American judge (born 1946)

Joseph Michael Jabar (born July 9, 1946) is an American lawyer who served as an associate justice of the Maine Supreme Judicial Court from 2009 to 2024. He was appointed to the bench in 2009, after serving as a judge on the Superior Court. He was not reappointed to serve on the court and resigned on January 31, 2024.

== Early years and athletic career ==
A native of Waterville, Maine, Jabar attended Waterville High School, where he was captain of the football team and co-captain of the basketball and baseball teams, earning all-state honors in football. He went on to attend Colby College, graduating in 1968.

Jabar played college baseball at Colby under legendary coach John Winkin. A right-handed pitcher, Jabar served as team co-captain, and eventually had his jersey retired by the team. While at Colby, Jabar played collegiate summer baseball in the Cape Cod Baseball League (CCBL), pitching for the league's Yarmouth team in 1965, and for Chatham in 1966 and 1967. Over three seasons in the CCBL, Jabar posted a 21–4 record, and won the league's Outstanding Pitcher Award in 1966 and 1967. In 1967, his catcher at Chatham was future New York Yankees all-star Thurman Munson. Munson was the CCBL's MVP and batting champion, and the battery of Jabar and Munson led Chatham to its first league championship. Jabar was inducted into the CCBL Hall of Fame in 2003, and served as honorary captain at the CCBL All-Star Game at Fenway Park in 2011.

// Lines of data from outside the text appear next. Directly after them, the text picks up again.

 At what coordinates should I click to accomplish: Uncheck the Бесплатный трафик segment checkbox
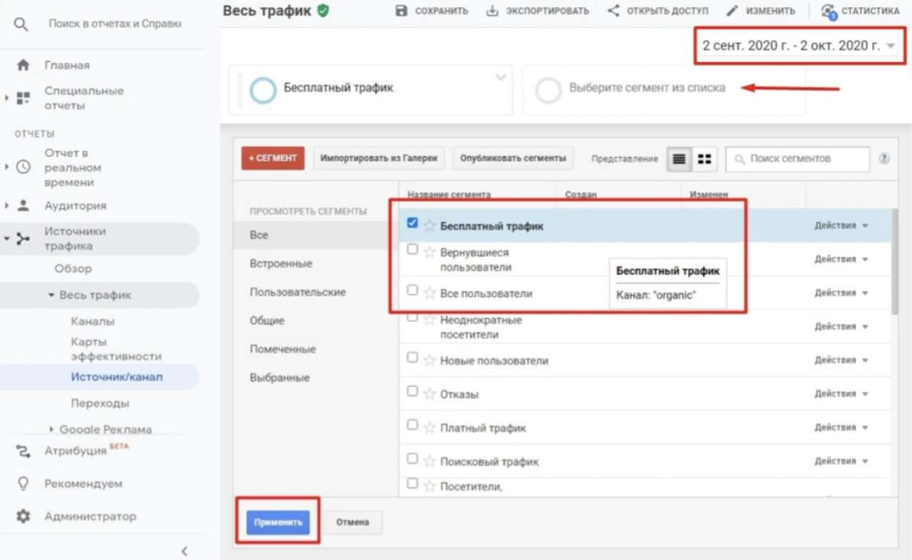(412, 223)
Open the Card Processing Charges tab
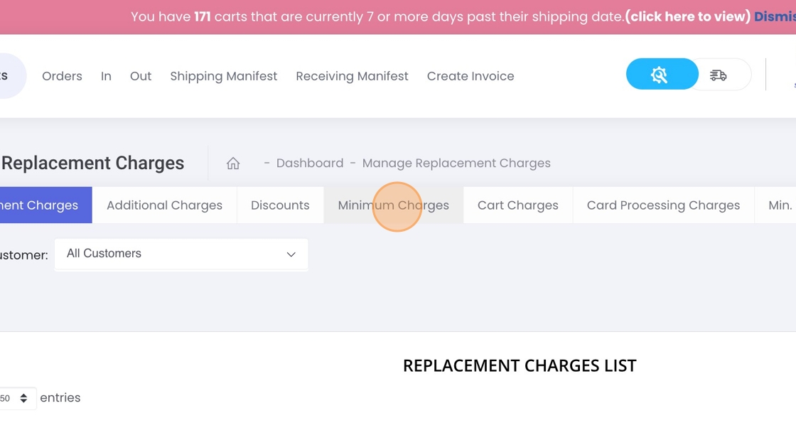The image size is (796, 445). point(663,205)
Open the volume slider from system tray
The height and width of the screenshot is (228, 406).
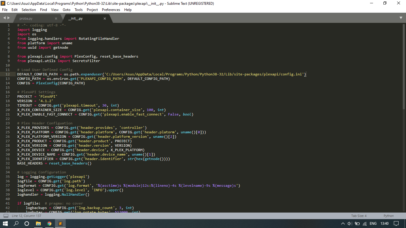click(350, 223)
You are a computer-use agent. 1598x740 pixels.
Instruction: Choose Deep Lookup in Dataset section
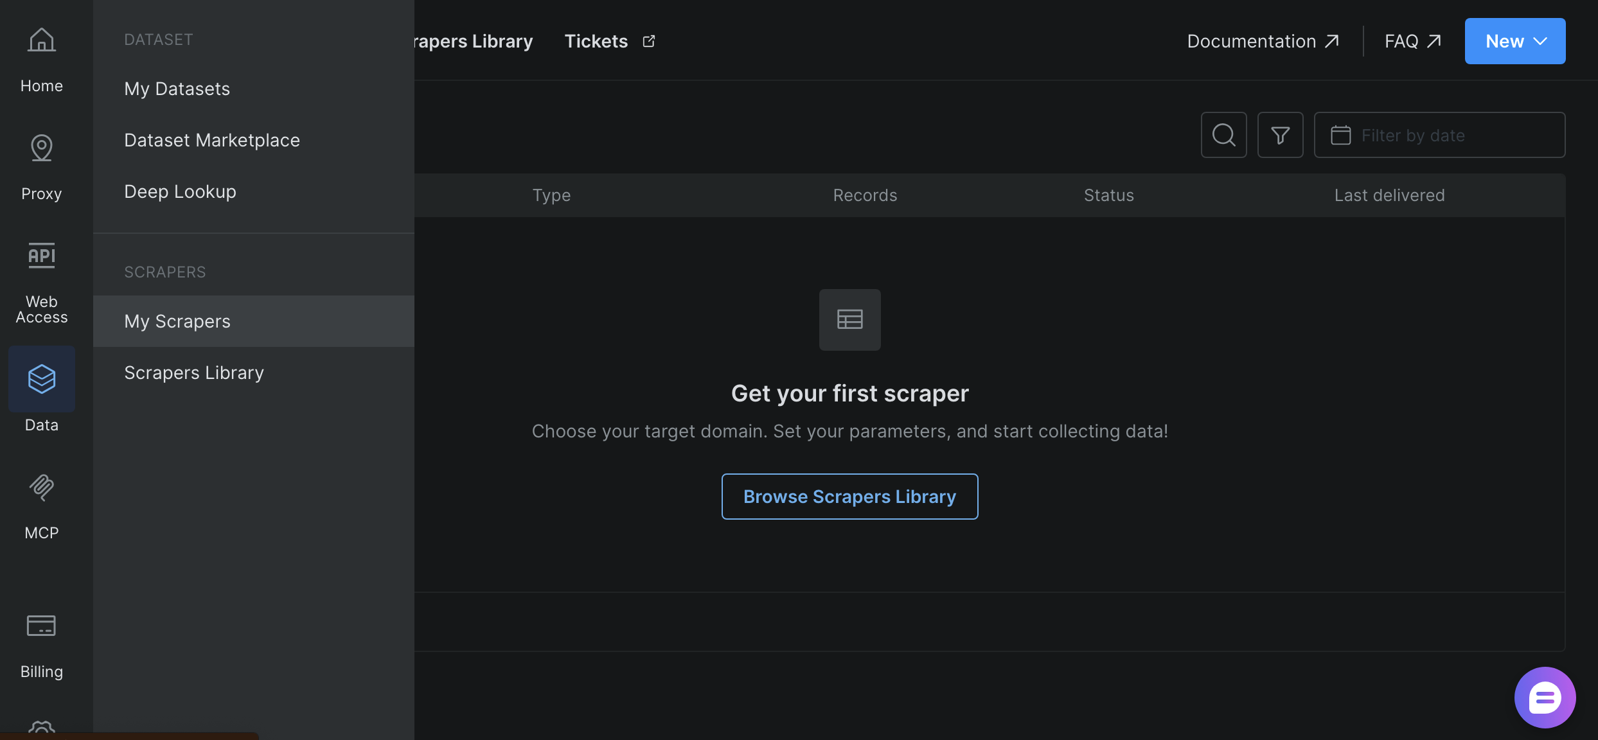tap(180, 191)
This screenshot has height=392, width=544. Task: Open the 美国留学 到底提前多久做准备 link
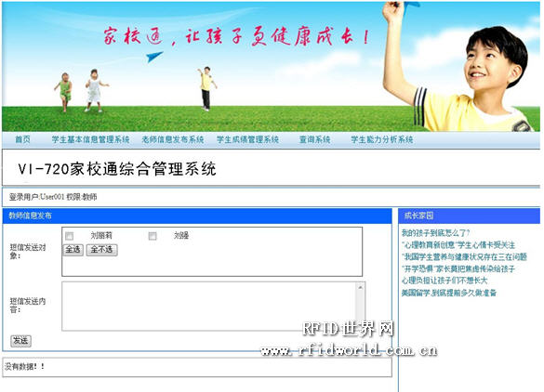449,293
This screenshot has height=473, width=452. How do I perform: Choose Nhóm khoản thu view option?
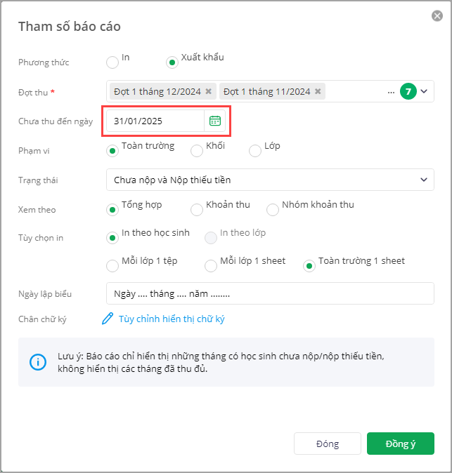(273, 209)
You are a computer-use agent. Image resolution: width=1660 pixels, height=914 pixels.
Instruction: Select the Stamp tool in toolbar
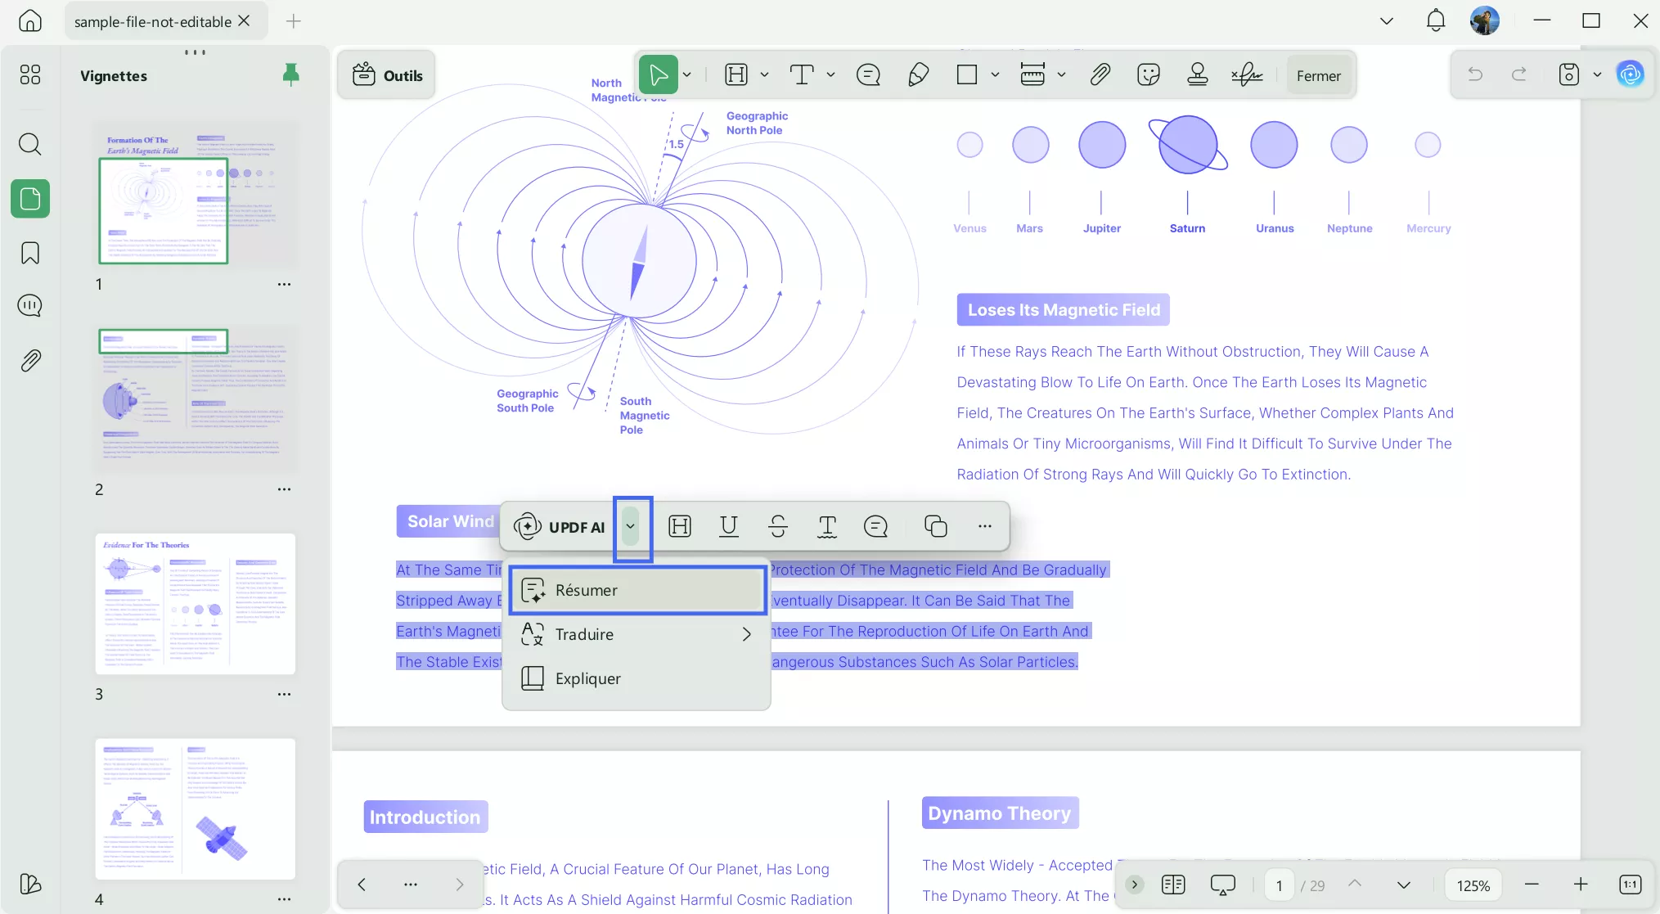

After graduating from Colby, Jabar signed as a free agent with the Seattle Pilots, and played in 1969 with Seattle's Single A affiliate Newark Co-Pilots of the New York–Penn League. He posted a 10–4 record with a 3.99 ERA in 106 innings at Newark under manager Earl Torgeson. After just one professional season, Jabar returned to his studies, graduating in 1971 from the University of Maine School of Law. While in law school, Jabar coached basketball at Andover Institute, and also coached the freshman team at the University of Southern Maine. In 2017, he was inducted into the Maine Sports Legends Hall of Fame.

== Legal career ==

Following graduation, Jabar served as a federal prosecutor for the Justice Department in Washington, D.C. He returned to Maine and served four years as District Attorney for Kennebec County and Somerset County. For twenty-five years he was a member of the law firm of Jabar, Batten, Ringer and Murphy of Waterville.

== Judicial career ==

He was appointed to the Superior Court in 2001 by Governor Angus King and he was re-appointed by Governor John Baldacci in 2008. He was appointed to the Maine Supreme Judicial Court by Governor John Baldacci on September 1, 2009, and was reappointed in 2016. He left office on January 31, 2024.